Świadek zeznał, że nie pamięta, jak długo zna Michała Tuska. Na pewno czas ten obejmuje okres dłuższy niż okres pracy świadka w Kancelarii Prezesa Rady Ministrów. O tym, że Michał Tusk jest zatrudniony w spółce OLT Express, świadek dowiedział się najprawdopodobniej z publikacji medialnych.
Odpowiadając na pytania przewodniczącej – poseł Małgorzaty Wassermann (PiS), świadek zeznał, że nie był obecny przy rozmowie, podczas której Michał lub Donald Tusk mieliby stwierdzić, że Amber Gold to „lipa”. Świadek nie wie, jakie straty poniosły spółki państwowe w związku z upadkiem przewoźnika OLT Express.
Odpowiadając na pytania posła Bartosza Kownackiego (PiS), świadek zeznał, że zna prezydenta Gdańska – Pawła Adamowicza, a także Sławomira Rybickiego. Tomasz Arabski wyjaśnił również, że nigdy nie był w żadnym mieszkaniu osoby publicznej położonym przy ul. Szafarnia w Gdańsku.
Odpowiadając na pytania posła Krzysztofa Brejzy (PO), świadek zeznał, że według niego instrumenty prawne do zapobieżenia tzw. aferze Amber Gold posiadała prokuratura, a nie administracja Kancelarii Prezesa Rady Ministrów.

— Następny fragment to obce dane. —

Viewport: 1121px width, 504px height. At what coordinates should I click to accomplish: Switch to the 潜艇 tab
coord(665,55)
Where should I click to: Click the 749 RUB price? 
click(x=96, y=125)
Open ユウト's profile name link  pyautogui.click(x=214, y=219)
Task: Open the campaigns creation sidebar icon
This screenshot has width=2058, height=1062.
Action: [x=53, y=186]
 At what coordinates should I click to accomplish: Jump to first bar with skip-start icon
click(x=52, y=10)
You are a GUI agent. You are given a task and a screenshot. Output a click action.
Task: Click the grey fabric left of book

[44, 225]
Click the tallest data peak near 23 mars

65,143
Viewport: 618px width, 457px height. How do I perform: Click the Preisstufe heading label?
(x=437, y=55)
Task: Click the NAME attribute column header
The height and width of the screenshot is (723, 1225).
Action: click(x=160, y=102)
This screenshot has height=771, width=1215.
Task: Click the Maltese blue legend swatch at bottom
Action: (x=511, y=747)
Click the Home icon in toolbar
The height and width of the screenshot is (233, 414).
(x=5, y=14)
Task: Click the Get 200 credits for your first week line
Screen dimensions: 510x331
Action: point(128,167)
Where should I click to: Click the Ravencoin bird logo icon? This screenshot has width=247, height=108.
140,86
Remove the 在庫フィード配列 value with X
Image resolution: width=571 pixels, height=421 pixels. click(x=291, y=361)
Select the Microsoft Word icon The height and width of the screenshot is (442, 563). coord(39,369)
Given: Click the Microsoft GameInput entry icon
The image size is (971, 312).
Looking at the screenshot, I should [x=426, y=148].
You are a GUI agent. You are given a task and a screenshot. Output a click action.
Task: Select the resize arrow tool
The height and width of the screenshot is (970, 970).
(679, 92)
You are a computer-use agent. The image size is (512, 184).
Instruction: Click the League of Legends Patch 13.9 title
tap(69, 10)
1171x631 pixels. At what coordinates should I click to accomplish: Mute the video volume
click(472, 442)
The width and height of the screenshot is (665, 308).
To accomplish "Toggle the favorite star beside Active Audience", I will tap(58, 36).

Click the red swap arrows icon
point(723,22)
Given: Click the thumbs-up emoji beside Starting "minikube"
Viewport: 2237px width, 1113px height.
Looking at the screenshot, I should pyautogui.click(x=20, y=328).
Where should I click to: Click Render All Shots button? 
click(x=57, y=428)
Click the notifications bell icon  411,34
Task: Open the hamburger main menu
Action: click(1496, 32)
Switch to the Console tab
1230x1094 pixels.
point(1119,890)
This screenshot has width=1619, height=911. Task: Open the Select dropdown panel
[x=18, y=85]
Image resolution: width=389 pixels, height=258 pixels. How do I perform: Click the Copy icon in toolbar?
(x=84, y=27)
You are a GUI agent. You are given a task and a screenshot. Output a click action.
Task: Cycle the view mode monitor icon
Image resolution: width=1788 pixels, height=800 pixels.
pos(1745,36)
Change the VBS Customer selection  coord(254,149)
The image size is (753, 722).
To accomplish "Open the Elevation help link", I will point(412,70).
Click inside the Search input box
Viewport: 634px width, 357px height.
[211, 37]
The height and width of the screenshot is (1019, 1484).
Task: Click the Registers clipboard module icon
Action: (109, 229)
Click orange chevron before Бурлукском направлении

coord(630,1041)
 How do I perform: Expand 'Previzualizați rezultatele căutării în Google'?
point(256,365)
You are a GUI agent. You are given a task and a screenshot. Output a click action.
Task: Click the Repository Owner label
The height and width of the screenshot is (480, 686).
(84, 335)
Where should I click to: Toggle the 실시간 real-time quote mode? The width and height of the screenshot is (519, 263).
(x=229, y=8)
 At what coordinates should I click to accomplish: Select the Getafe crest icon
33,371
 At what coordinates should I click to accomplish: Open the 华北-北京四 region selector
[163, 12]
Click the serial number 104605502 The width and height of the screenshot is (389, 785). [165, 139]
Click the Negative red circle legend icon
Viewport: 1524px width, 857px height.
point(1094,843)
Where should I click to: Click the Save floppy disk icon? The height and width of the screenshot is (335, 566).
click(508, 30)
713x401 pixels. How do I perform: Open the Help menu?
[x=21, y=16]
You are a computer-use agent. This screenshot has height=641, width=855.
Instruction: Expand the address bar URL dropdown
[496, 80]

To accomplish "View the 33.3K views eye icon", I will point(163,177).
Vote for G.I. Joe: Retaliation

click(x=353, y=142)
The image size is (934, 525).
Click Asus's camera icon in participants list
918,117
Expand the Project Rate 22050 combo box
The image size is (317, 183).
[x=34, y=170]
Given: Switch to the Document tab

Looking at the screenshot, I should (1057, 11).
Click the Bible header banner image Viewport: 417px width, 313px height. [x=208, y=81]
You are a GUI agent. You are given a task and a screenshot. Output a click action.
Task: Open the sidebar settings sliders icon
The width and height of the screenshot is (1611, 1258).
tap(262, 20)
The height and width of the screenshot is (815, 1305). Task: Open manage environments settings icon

Poinformował, że nie wie, czy członkowie jakichkolwiek partii politycznych pracowali dla spółki Amber Gold.
Świadek nie pamięta rozmowy z prezesem Rady Ministrów – Donaldem Tuskiem poświęconej prywatyzacji PLL LOT. Nie wie także nic na temat postępowań w sprawie niedopełnienia obowiązków przez funkcjonariuszy publicznych w prowadzeniu sprawy Amber Gold. Stwierdził, że większość informacji na temat afery Amber Gold docierała do Prezesa Rady Ministrów za pośrednictwem Koordynatora ds. Służb Specjalnych. Świadek nie pamięta okoliczności zapoznania premiera Donalda Tuska z notatką Szefa ABW.